In a turbulent market environment, Leggett & Platt (NYSE:), Incorporated’s stock has touched a 52-week low, dipping to $10.1. This significant downturn reflects a broader trend for the diversified manufacturer, which has seen its shares plummet by 61.72% over the past year. Investors are closely monitoring the company’s performance, as it navigates through the headwinds that have led to this notable decline in its stock value. The current price level presents a critical juncture for Leggett & Platt, as market participants consider the potential for a rebound or further descent in the face of ongoing industry and economic pressures.
In other recent news, Leggett & Platt reported a decrease in sales and earnings for the third quarter of 2024. The company’s sales fell by 6% to $1.1 billion, and adjusted earnings per share dropped by 11% to $0.32, indicating a sluggish demand across several market segments. The full-year sales guidance has been revised to $4.3 billion to $4.4 billion, a 7% to 9% decline from 2023.
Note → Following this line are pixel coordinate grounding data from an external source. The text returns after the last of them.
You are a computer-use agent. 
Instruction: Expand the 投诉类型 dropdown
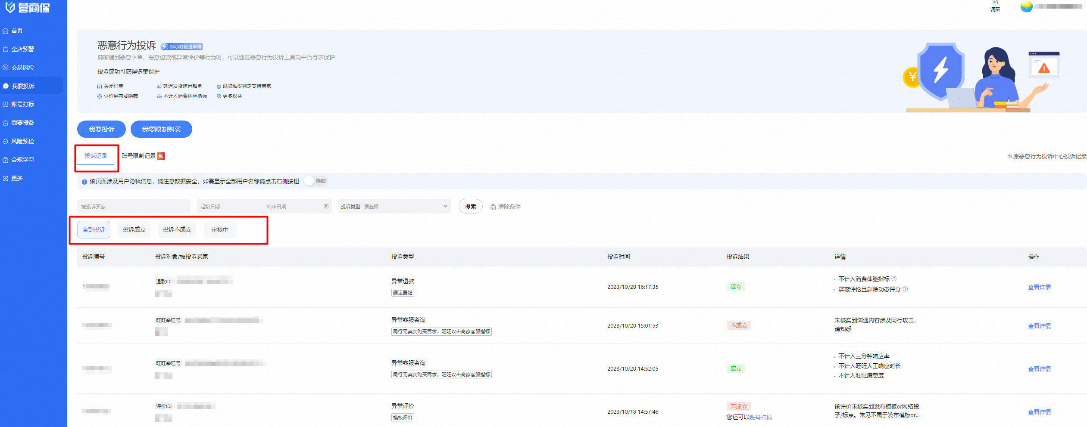394,207
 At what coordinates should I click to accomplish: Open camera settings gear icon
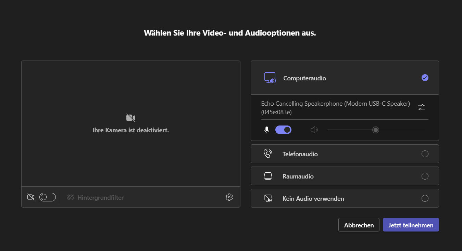click(x=229, y=197)
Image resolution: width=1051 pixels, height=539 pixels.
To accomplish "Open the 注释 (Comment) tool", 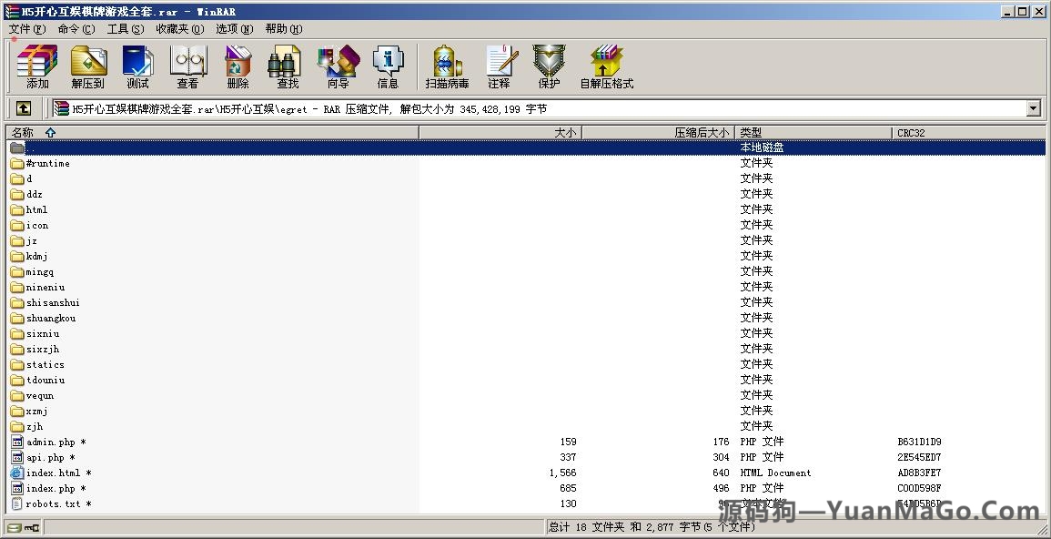I will click(x=501, y=66).
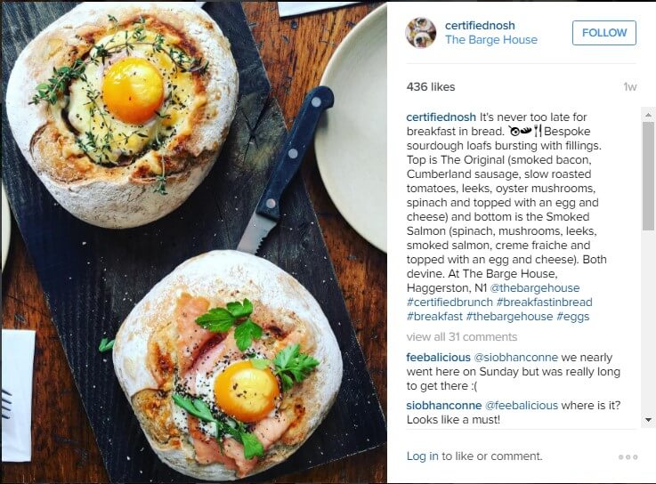This screenshot has height=484, width=656.
Task: Click the comments scrollbar up arrow
Action: (x=648, y=114)
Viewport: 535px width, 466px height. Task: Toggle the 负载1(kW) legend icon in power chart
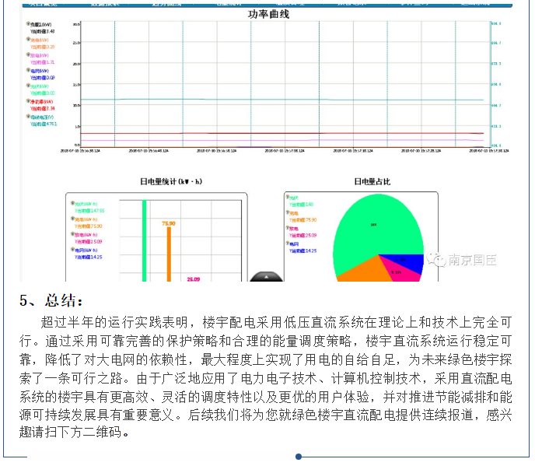[x=29, y=25]
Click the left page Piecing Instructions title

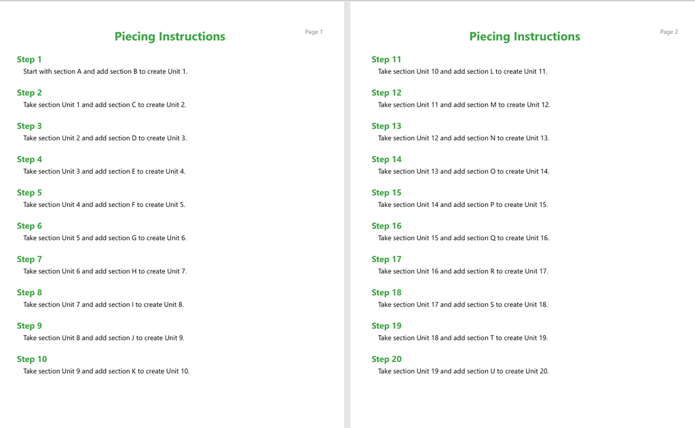[170, 37]
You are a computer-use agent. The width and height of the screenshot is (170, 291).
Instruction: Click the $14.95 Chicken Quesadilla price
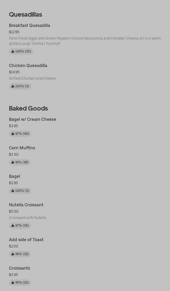pyautogui.click(x=14, y=72)
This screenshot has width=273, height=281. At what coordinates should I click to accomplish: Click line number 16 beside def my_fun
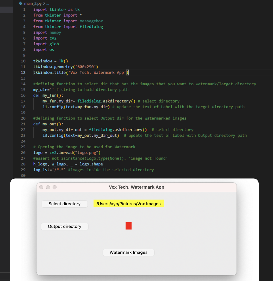pos(23,95)
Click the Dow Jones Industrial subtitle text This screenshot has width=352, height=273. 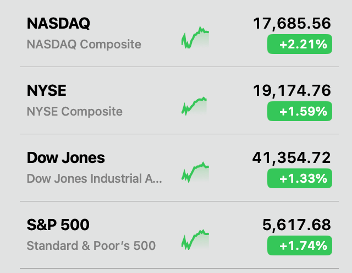94,179
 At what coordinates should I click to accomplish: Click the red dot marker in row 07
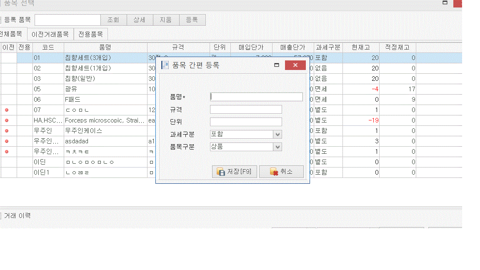click(x=6, y=110)
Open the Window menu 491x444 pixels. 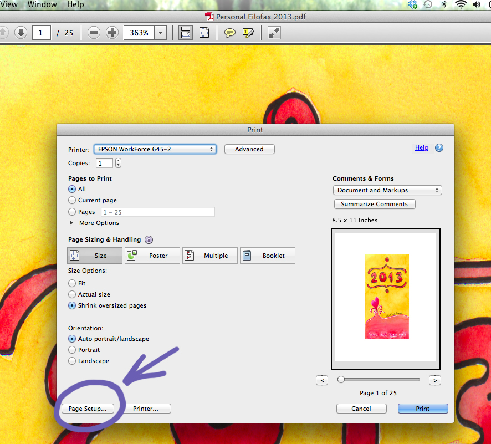[42, 4]

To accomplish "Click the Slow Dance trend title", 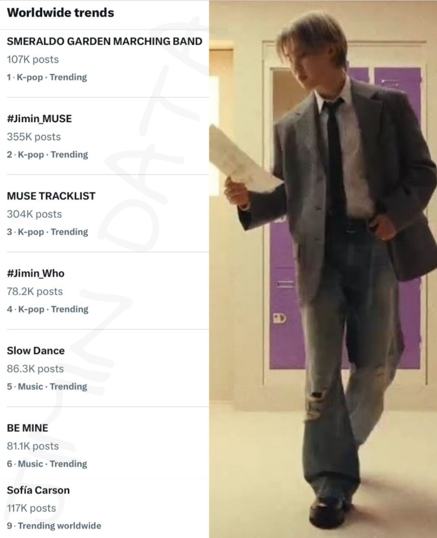I will [36, 351].
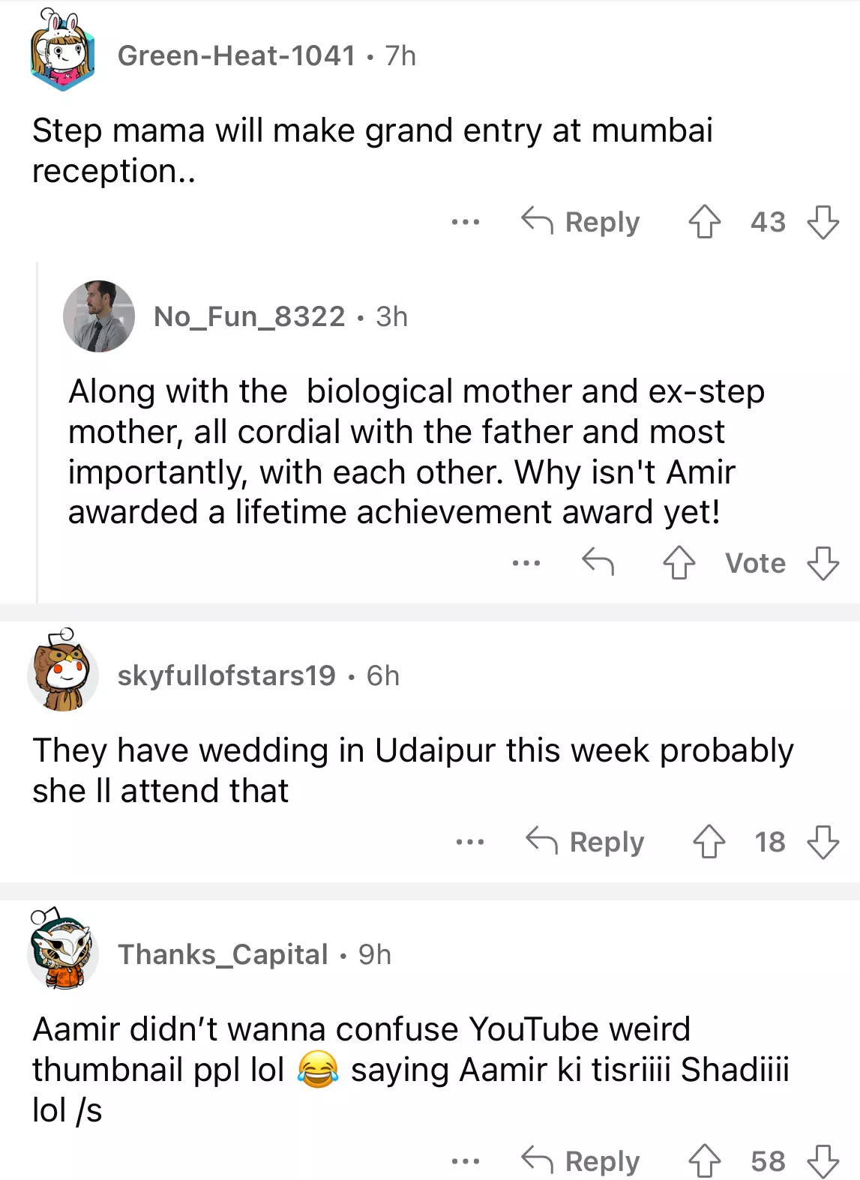Viewport: 860px width, 1180px height.
Task: Downvote No_Fun_8322's reply
Action: [823, 562]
Despite these challenges, Leggett & Platt’s restructuring plan is on track, aiming to achieve annual cost savings between $50 million and $60 million by late 2025. The company also managed to reduce its total debt by $124 million to $1.9 billion. Cash from operations for 2024 is projected to be around $300 million.
These recent developments underline the company’s focus on operational efficiencies and debt reduction in response to the current market conditions. Despite the downturn, the firm remains committed to its restructuring efforts and cost management strategies for long-term sustainability and profitability.